Figure 1.

(A) Effects of human mesenchymal stem cells on reflex withdrawal responses (g, mean ± SEM) to mechanical noxious stimuli in SNI mice. The onset of SNI-induced mechanical allodynia was evaluated in ipsilateral sides every 10 days starting from day 11 until 90 days after surgery. Mice showed a significant reduction in the threshold to mechanical stimulation in the ipsilateral paw (*p < 0.05 vs. sham-operated mice) after SNI surgery. Human MSC treatment (on day 4 after SNI surgery, as indicated by the arrow) prevented the appearance of mechanical allodynia at 11, 20, 30, 40, 50, 60, 70, 80, and 90 days post-SNI (°p < 0.05 vs.
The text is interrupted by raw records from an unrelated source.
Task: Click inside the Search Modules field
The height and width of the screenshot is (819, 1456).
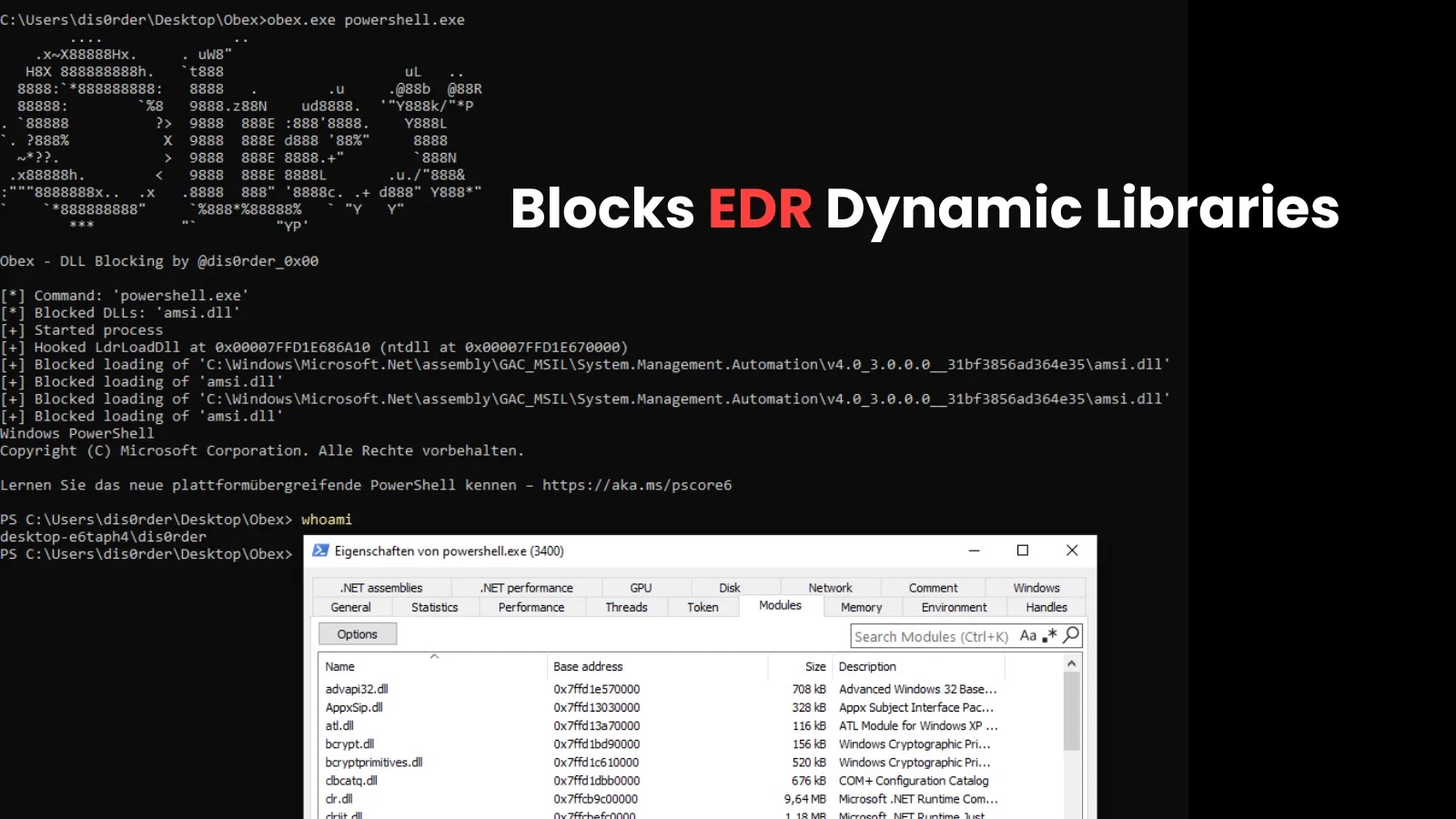Action: point(928,635)
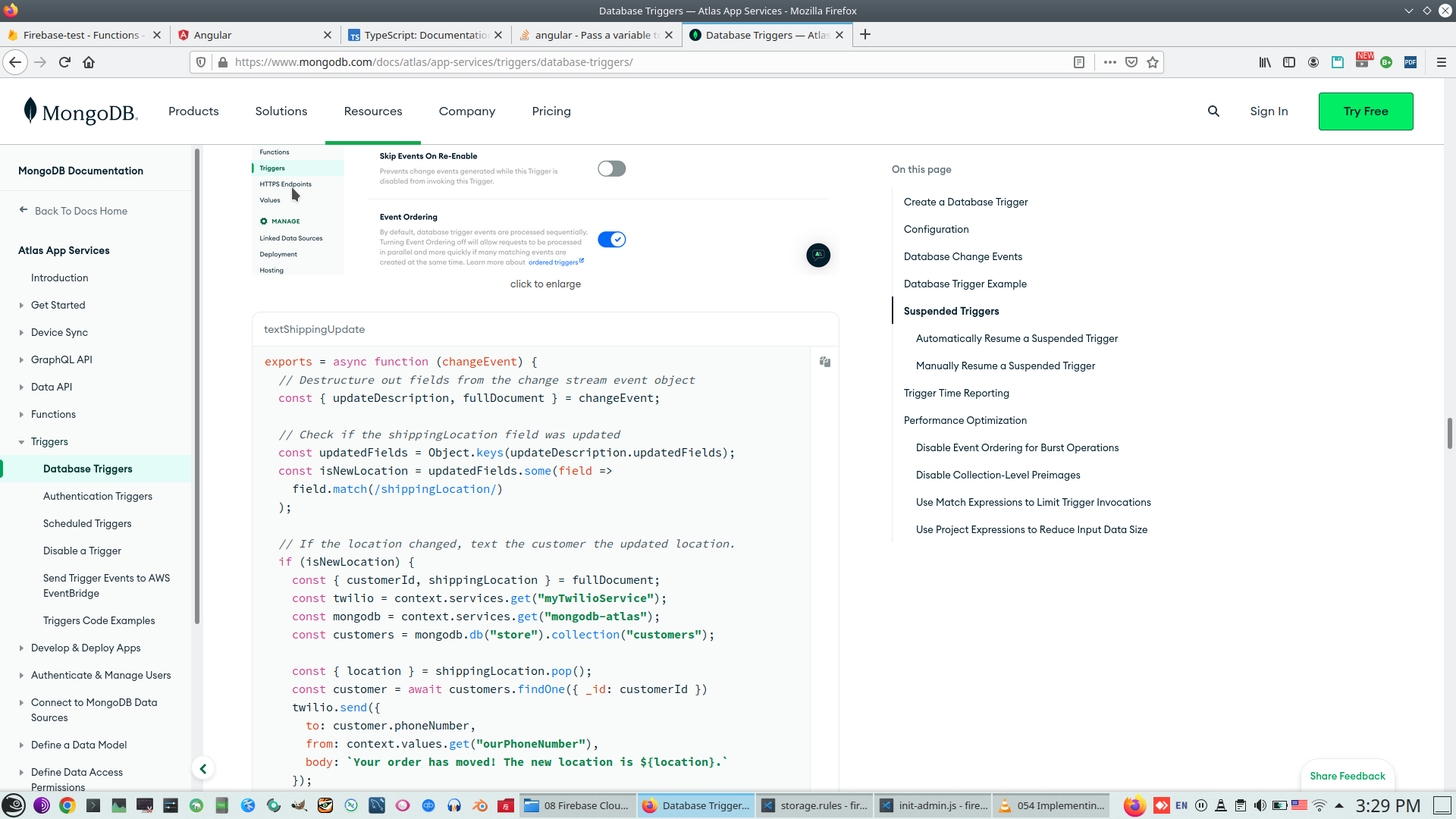This screenshot has height=819, width=1456.
Task: Open the Resources navigation menu
Action: click(x=372, y=111)
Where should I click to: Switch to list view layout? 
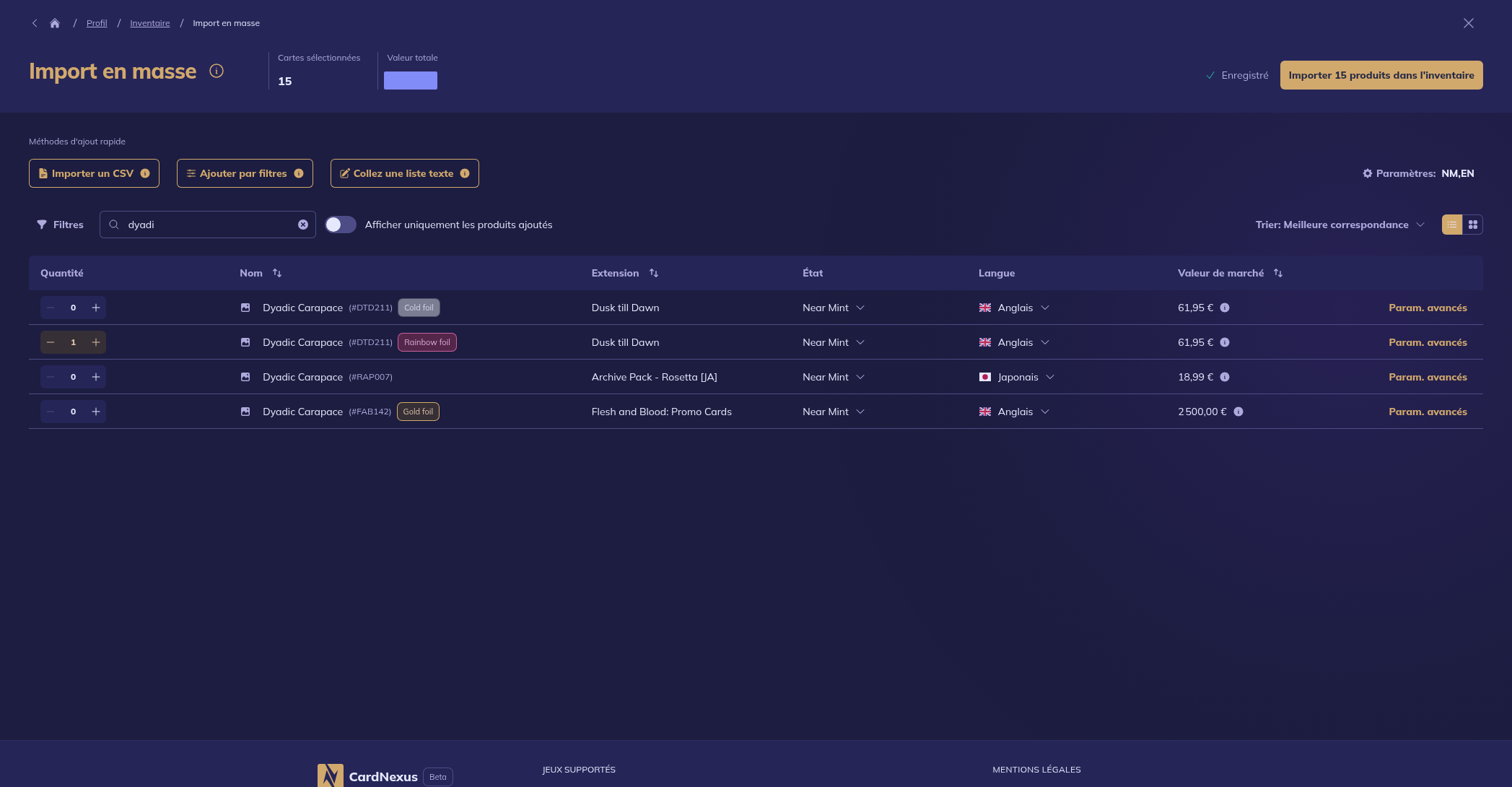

SNI mice). (B) Effects of human mesenchymal stem cells on reflex withdrawal responses (s, mean ± SEM) to thermal noxious stimuli in SNI mice. The onset of SNI-induced thermal hyperalgesia was evaluated in ipsilateral sides every 10 days starting from day 11 until 90 days after surgery. SNI mice showed a significant reduction in withdrawal latency to radiant heat in the ipsilateral paw (*p < 0.05 vs. sham-operated mice). Human MSC treatment (on day 4 after SNI surgery, as indicated by the arrow) prevented the appearance of thermal hyperalgesia 11, 20, 30, 40, 50, 60, 70, 80, and 90 days post-SNI (°p < 0.05 vs. SNI mice). (C) Rotarod motor testing results. The effects of human mesenchymal stem cell injection on motor performance in the Rotarod test is shown. Systemic administration of hMSCs in tail vein of SNI mice had no effect on motor function compared with vehicle treated SNI mice. Human MSCs were injected on day 4 after the SNI surgery. Results are expressed as the mean ± SEM of the latency (s; n = 5 mice/group). *p < 0.05 vs. sham/vehicle.